Do CEOs generally sit on boards?
CEOs as executive directors are relatively rare in the non-profit sector but they are common in the corporate sector
There will be times when it is important for the board to meet without any management present. Executive directors in practice may also absent themselves from parts of board meetings to deal with real or perceived conflicts of interests. Executive directors are not usually present for board proceedings when the CEO’s performance or remuneration are being discussed or for board meetings with the external auditor
Is the CEO a director or officer for the purposes of the Corporations Act?
Whether an executive director or simply the chief executive, CEOs are considered to be either directors or officers for the purposes of the Corporations Act. The term ‘director’ is defined in section 9 of the
- appointed as a director or an alternate director who is acting in that capacity, regardless of the name given to their position;
- not validly appointed as a director but acting in that position anyway or a person with whose wishes or instruction the directors are accustomed to act.
An officer of a corporation is defined in the same section as
- a director or secretary of the corporation;
- a person who makes or helps to make decisions that affect the whole or a substantial part of the business or who may significantly affect the company’s financial standing;
- a person in accordance with whose instructions or wishes the directors of the corporation are accustomed to act (excluding advice given by the person in the proper performance of functions attaching to the person's professional capacity or their business relationship with the directors or the corporation);
- receivers, administrators, liquidators, trustees.
Whether the CEO is a board member or not, the CEO would be classed as an officer at the very least.
This means that he/she is liable under the Corporations Act for his/her decisions and actions.
Should a CEO sit on the board of another organisation?
This will be determined by individual boards as they see fit. Specific requirements may be outlined in the executive service agreement.

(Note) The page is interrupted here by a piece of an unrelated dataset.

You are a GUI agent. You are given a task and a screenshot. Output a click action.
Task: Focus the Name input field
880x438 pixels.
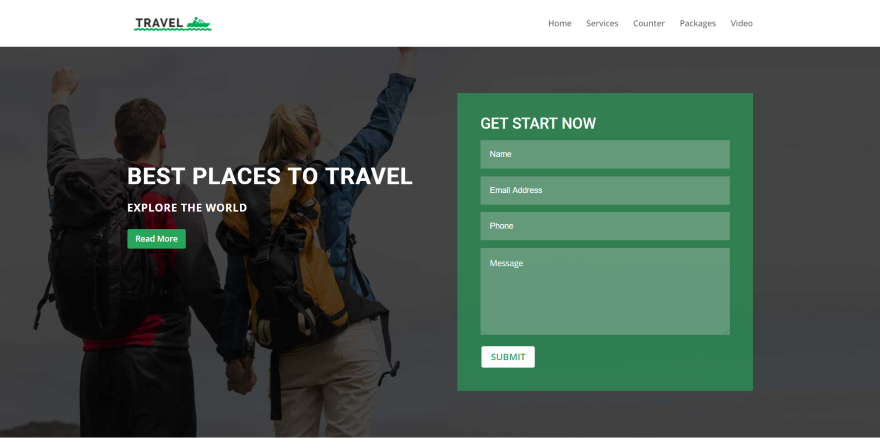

According to the Corporations Act, a director or officer the CEO has legal responsibilities to act in good faith in the best interests of the organisation and for a proper purpose, to act with care and diligence, to avoid conflicts and not to misuse his/her position or information obtained in that position. To fulfil these duties, a CEO will need to devote sufficient time and have regular performance appraisals.
With this in mind and remembering that a CEO position is a full time executive, the board will place the needs of the organisation first in making its decision. For example, the board of a start up company or an organisation experiencing significant change may decide that the organisation needs the CEO’s full attention and disallow any outside directorships.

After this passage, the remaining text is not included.